Работа мне опротивела, и я уже давно не прикасаюсь к кисти – с того самого времени, когда мне была за моих „Вакханок“ присуждена золотая медаль. Начатые картины висят на стенах и на мольбертах, покрытые паутиной. О! Если бы мне удалось передать на полотне то, что уже давно овладело моими грезами и снами! Мне кажется, что если бы кто-нибудь сумел всю мощь, все напряжение таланта вылить в одном произведении, – он навеки обессмертил бы свое имя. Но возможно ли это для человека?..

Длинный, скучный день проходит, вечерние тени сгущаются, и мной овладевает странная, давно знакомая тревога… Я опускаю занавеси, зажигаю свечу и жду сна.

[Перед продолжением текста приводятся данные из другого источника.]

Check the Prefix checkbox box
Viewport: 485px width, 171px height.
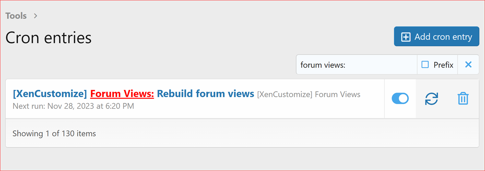(x=425, y=65)
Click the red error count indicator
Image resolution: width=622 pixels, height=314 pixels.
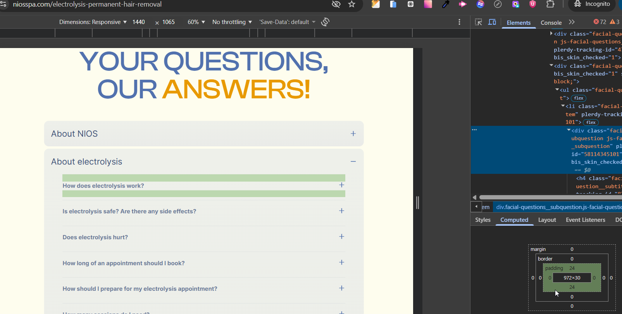pyautogui.click(x=600, y=22)
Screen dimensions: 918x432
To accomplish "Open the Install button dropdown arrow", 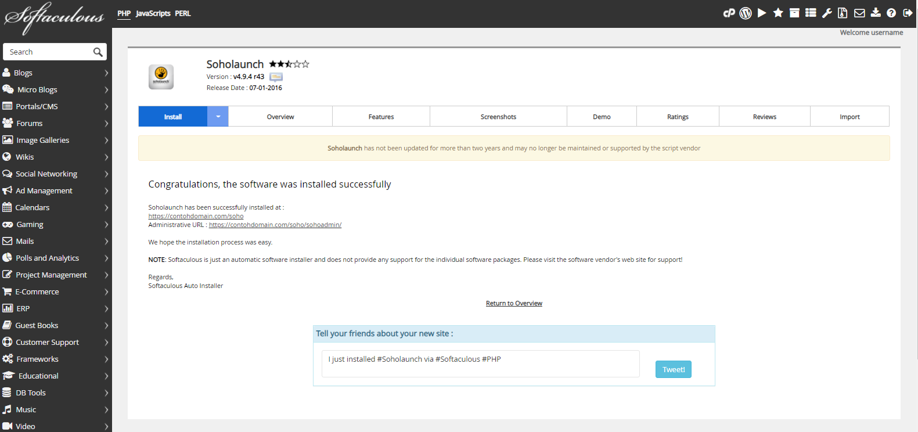I will (x=218, y=117).
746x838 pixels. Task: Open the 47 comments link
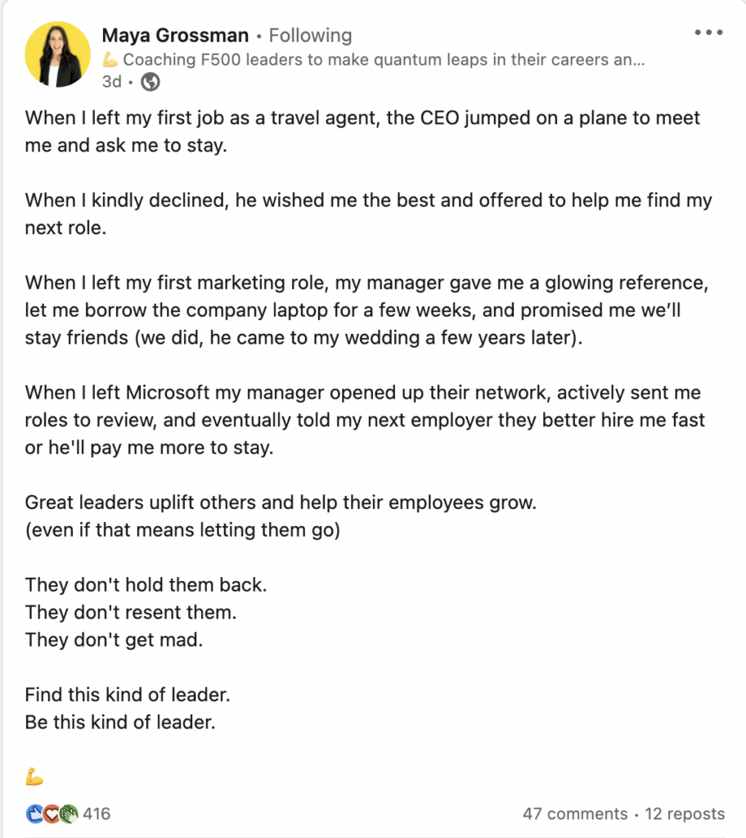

И каждый раз, когда я засыпаю, меня посещает одно и то же видение. В комнату мою входит женщина в белой длинной одежде – в такой одежде, какую носили женщины Греции и Рима. Руки ее бессильно падают вдоль боков, голова поникла… Лицо ее страшно бледно, длинные черные ресницы опущены, вся она кажется сотканной из того тумана, который поднимается по ночам от гнилых болот, но губы необычайно ярки и чувственны. Странная женщина медленно подходит ко мне, ложится со мною рядом и обнимает меня… Я холодею в ее объятиях, но ее страшные губы жгут меня. Я чувствую, что с каждым поцелуем она пьет мою жизнь медленными глотками… Это дьявольское, мучительное блаженство продолжается до самого утра, до тех пор, пока в изнеможении я не забываюсь тяжелым сном без всяких образов и видений…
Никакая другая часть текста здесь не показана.